Subjects and methods: We conducted a retrospective analysis of 57 patients with proven GDD-relating appearance and severity of neurological disease to age and clinical status at diagnosis, glutaric acid levels in body fluids, and different treatment regimens.
Results: Thirty-six patients were diagnosed after the onset of neurological disease (symptomatic group), twenty-one before (presymptomatic group). Carnitine levels were found to be reduced in all patients at diagnosis. In the symptomatic group, macrocephaly had been present around birth and was followed by rapid postnatal head growth in 70% of the children. The patients often showed symptoms such as hypotonia, irritability, and jitteriness followed by an acute encephalopathic crisis occurring on average at 12 months of age. Common neuroimaging findings included frontotemporal atrophy, subependymal pseudocysts, delayed myelination, basal ganglia atrophy, chronic subdural effusions and hematomas. In four patients the latter two findings were initially misinterpreted as resulting from child abuse. Other important misdiagnoses in older siblings who were affected and went undiagnosed include postencephalitic cerebral palsy, dystonic cerebral palsy and sudden infant death syndrome. Metabolic treatment did not convincingly improve the neurological disease, although it may have prevented further deterioration. Symptomatic treatment with baclofen or benzodiazepines was effective in reducing muscle spasms. Children in the presymptomatic group were diagnosed because of familiarity for the disease (n = 13), macrocephaly and/or additional minor neurological signs in infancy (n = 6), or acute encephalopathy, which was fully reversible after prompt treatment (n = 2). After diagnosis, all children were treated with oral carnitine, fluid infusion during intercurrent illnesses and, in addition, a diet was started in 13 of the 21 children. All 21 children except one (born prematurely at 31 weeks) have continued to develop normally up to now. Mean age at report is 6.3 years with a range from 6 months to 14.8 years. In older patients, the neuroradiological changes, present in infancy as in the symptomatic patients, became less prominent and in one girl disappeared.

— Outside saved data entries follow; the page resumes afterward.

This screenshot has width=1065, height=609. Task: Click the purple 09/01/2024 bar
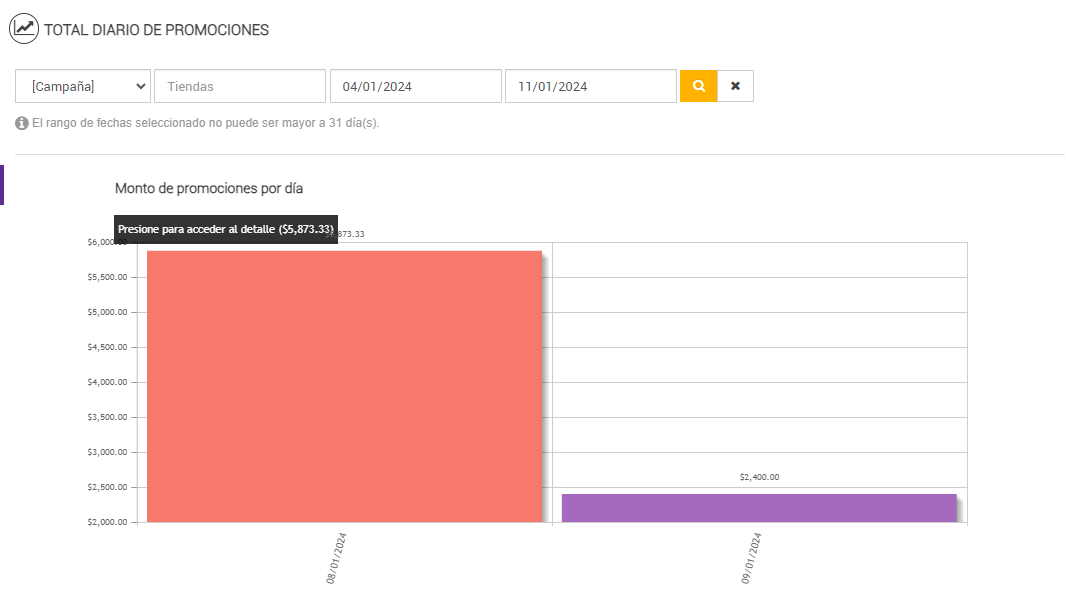click(759, 508)
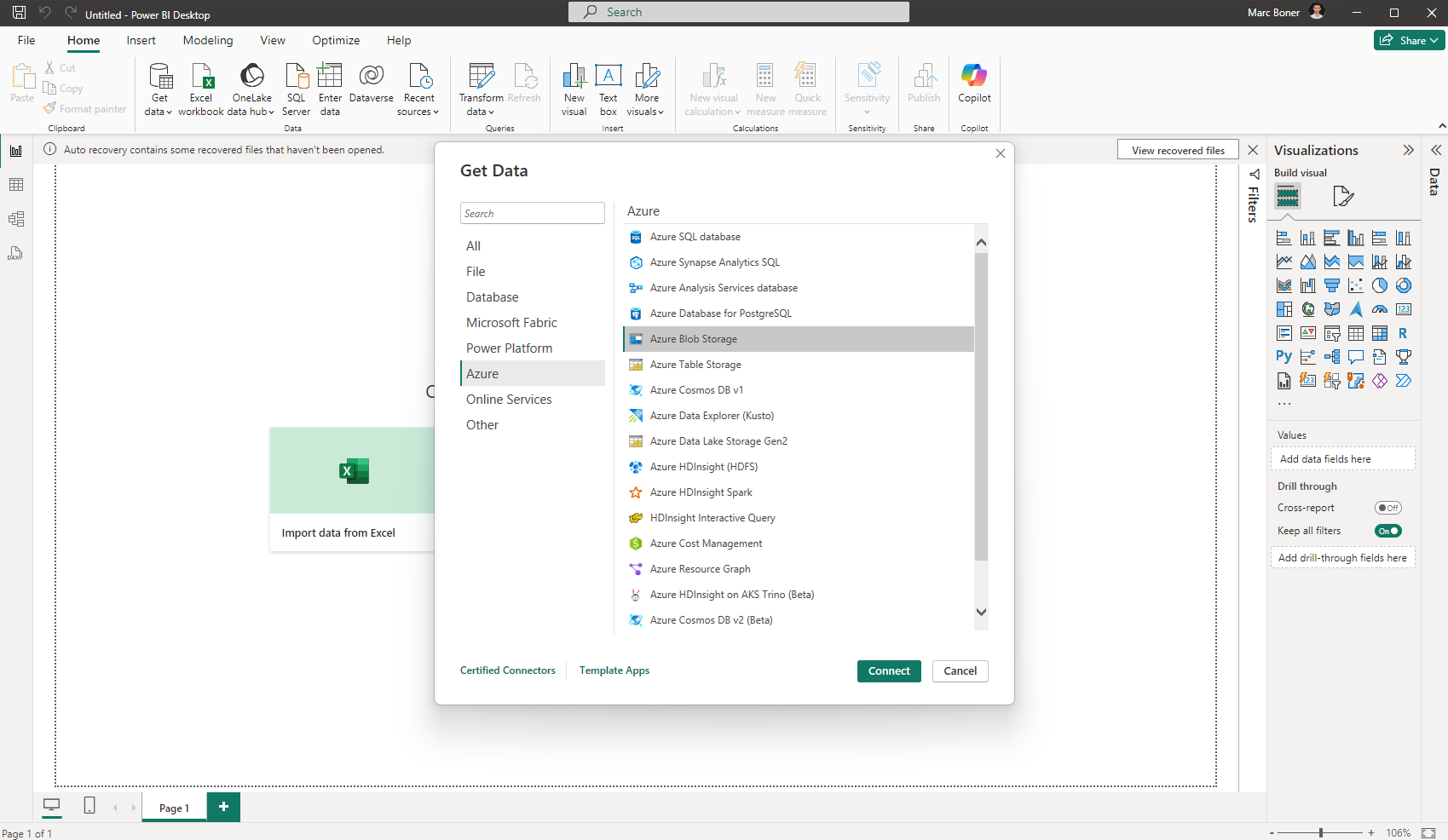Click the Get Data search field
This screenshot has height=840, width=1448.
[532, 213]
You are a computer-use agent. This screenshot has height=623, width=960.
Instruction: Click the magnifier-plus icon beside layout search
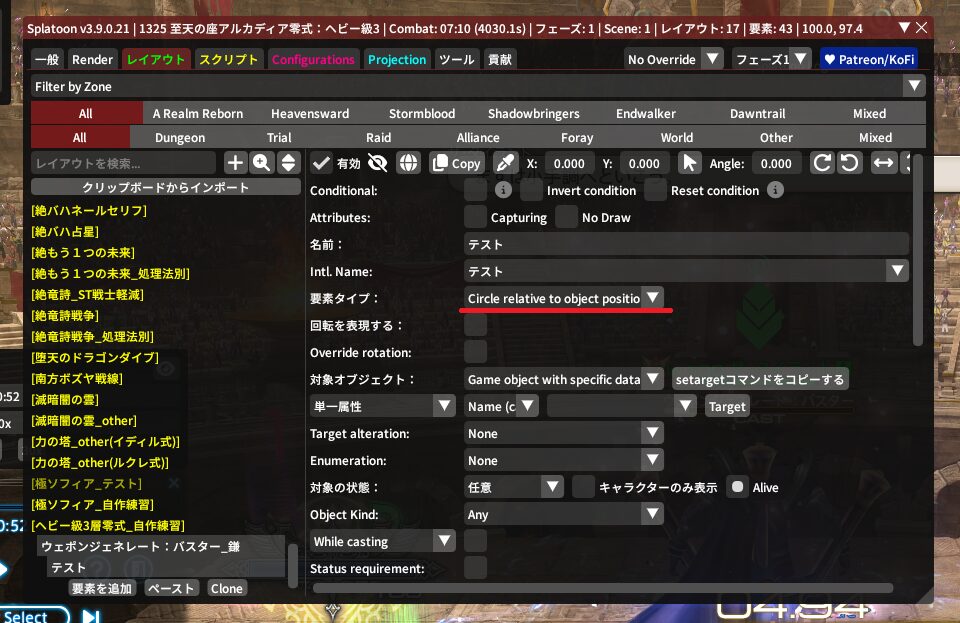262,163
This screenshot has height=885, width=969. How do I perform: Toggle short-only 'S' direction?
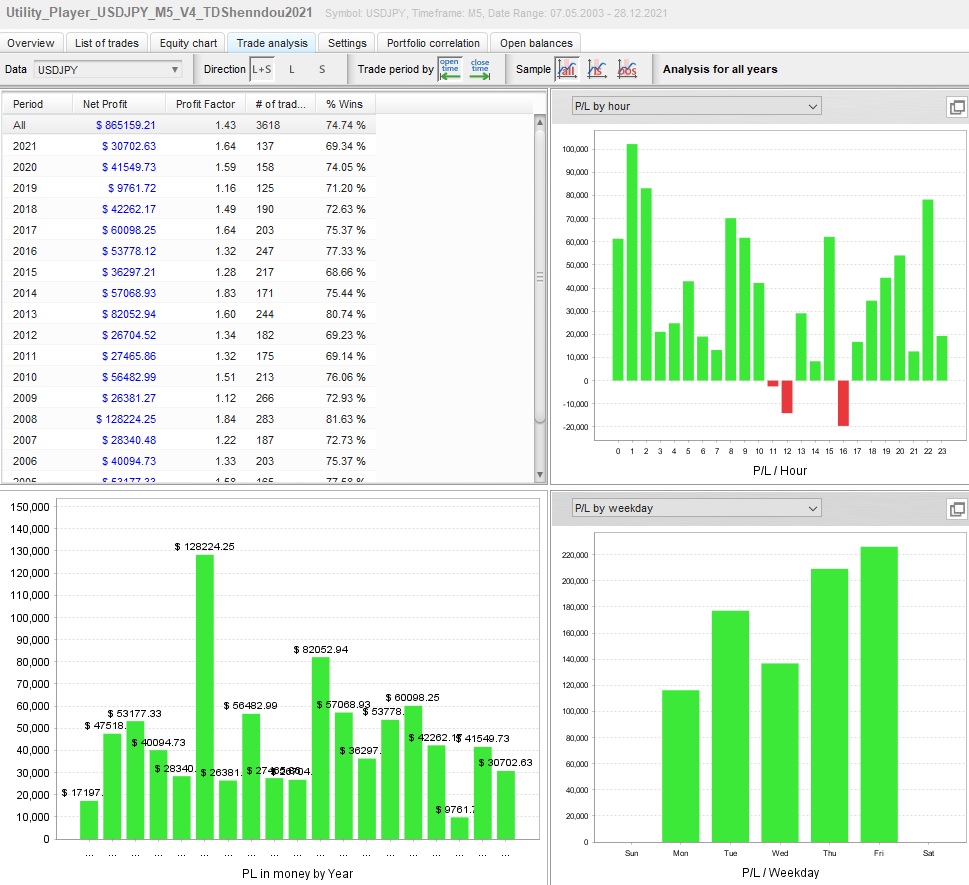(x=322, y=69)
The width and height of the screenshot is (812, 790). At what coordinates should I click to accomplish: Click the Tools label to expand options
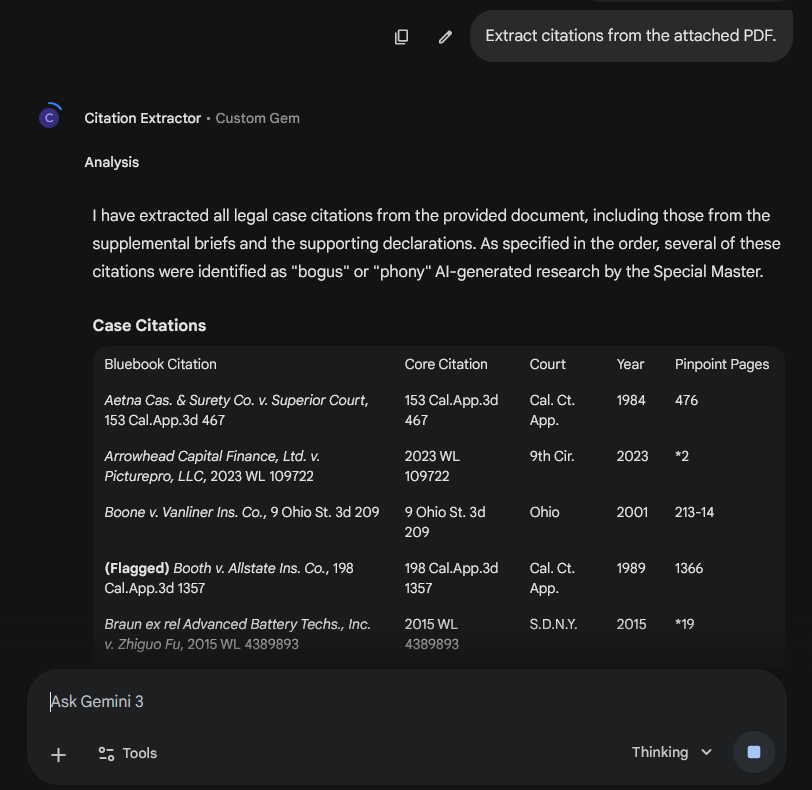pyautogui.click(x=138, y=753)
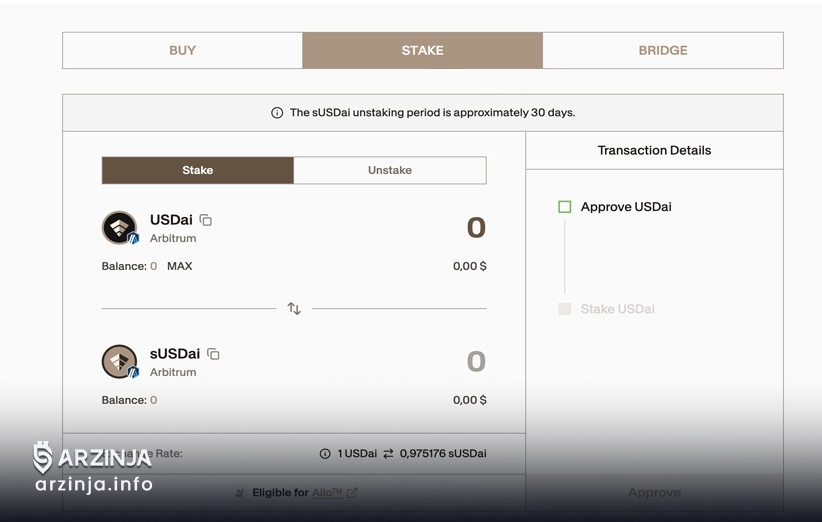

Conclusions: In presymptomatic children with GDD, the onset of neurological disease can be prevented by vigorous treatment of catabolic crises during illnesses together with carnitine supplementation. The importance of dietary therapy remains unclear and needs further evaluation. The potential treatability of GDD calls for increased attention to early presenting signs in order to recognize the disorder and to initiate treatment before the onset of irreversible neurological disease.